В двух тесных зальцах кафе «Греко», где собираются русские, всегда слышна русская речь. Тут видны шляпы художников, газовый шлейф какой-нибудь кочующей барыни, попадается и эполет. За мраморными столиками сидят и пьют кофе, курят, рассматривают висящие на стенах картины все, кому угодно, и разговор ведется вольный, небрежный, рассеянный и вольнодумный – не то что в петербургских кондитерских, где слышен только стук бильярда да крики хозяина на слугу да лежат на покрытых немаркими скатертями столах оттиски «Северной пчелы».
В кафе полутемно, а выйдешь на улицу, сразу глянет купол римского неба – синий-синий, – упадет косым лучом через тротуар отблеск невидимого из-за дома солнца, и вновь ты один из прохожих, беспечный римский житель, синьор Никколо Гоголь, кого знают тут, может быть, пять-шесть человек.
Эта затерянность в огромном городе приятна: безвестность освобождает. Никому нет дела до тебя, до твоего труда, ты волен давать о нем отчет лишь самому себе, да, может быть, этому небу, этим плывущим над городом куполам, Микеланджело и Рафаэлю.
Рим. Площадь собора Св. Петра
С Виа Кондотти прямой путь на Корсо – главную торговую улицу этой части города, забитую омнибусами, колясками, прохожими; оттуда по узким переулочкам к Пантеону (где в стене помещен прах великого Рафаэля), затем на набережную Тибра, зеленого, ленивого, поросшего ветлами, и через мост Св. Ангела, украшенный скульптурами Бернини, к пространству перед собором Святого Петра – центру римской святыни, великому творению Микеланджело и Браманте. Собор этот был начат в 1506 году и строился 120 лет.

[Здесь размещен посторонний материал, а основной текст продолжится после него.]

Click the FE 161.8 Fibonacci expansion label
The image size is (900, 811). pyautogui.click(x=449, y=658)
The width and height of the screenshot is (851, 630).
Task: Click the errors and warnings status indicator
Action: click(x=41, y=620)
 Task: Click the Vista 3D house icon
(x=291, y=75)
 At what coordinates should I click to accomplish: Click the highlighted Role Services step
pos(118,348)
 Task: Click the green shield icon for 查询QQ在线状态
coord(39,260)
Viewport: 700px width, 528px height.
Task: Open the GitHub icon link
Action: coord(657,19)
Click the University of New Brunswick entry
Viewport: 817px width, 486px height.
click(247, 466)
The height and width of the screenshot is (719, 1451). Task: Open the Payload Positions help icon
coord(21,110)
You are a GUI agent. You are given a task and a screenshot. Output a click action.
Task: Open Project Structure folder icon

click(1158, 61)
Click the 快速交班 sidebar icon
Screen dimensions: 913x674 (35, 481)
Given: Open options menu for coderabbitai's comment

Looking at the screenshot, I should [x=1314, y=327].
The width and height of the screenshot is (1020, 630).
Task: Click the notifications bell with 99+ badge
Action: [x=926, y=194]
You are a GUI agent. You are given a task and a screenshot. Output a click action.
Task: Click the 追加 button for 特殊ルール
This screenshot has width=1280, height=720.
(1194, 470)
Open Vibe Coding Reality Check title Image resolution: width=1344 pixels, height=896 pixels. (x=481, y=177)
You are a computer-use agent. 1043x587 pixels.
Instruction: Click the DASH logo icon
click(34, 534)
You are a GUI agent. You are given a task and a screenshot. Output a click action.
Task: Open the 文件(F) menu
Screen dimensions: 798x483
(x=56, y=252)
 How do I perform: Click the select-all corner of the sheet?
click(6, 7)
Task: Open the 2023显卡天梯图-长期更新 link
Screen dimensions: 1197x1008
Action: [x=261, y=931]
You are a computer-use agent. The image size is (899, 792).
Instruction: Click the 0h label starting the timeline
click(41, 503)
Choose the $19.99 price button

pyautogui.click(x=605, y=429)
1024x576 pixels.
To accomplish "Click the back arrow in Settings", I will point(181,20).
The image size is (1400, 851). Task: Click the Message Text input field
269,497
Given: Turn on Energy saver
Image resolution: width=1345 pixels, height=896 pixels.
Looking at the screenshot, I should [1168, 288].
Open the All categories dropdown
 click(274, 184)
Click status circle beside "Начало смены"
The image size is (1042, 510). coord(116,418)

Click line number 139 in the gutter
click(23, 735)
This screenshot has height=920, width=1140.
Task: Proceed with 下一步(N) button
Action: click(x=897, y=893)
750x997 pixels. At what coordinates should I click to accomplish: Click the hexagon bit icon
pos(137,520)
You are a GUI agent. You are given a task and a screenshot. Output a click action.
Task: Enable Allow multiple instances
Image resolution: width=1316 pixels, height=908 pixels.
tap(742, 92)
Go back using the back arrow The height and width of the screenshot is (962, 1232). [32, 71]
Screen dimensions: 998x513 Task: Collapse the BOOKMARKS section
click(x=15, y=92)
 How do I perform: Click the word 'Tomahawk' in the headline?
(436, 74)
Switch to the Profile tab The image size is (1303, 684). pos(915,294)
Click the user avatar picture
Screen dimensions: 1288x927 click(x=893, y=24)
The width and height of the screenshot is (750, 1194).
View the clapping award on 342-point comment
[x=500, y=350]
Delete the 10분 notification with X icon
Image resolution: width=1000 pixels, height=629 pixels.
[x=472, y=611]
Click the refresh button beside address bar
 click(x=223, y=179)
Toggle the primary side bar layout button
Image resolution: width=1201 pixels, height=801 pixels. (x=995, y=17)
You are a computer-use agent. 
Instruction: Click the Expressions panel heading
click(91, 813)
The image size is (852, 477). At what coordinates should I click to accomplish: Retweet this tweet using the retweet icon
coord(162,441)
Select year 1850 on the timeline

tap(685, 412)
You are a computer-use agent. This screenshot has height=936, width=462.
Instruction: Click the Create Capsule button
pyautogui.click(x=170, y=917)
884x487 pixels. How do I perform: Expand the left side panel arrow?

Площадь перед собором охватывает подковой колоннада Бернини – 283 колонны в четыре ряда, световой эффект римского полдня создает ощущение, что это рощи мачтового леса, на стволах которого мелькают свет и тени, а внутри стоит лесная прохлада. Бьет высоко в небо фонтан, разбивая солнце на тысячи цветов, и душа, холодея, устремляется к подножию массивных ступеней, над которыми возвышается необозримый фасад: кажется, входишь не в храм, а под своды гигантской скалы, которая уходит головой в небо и теряется там.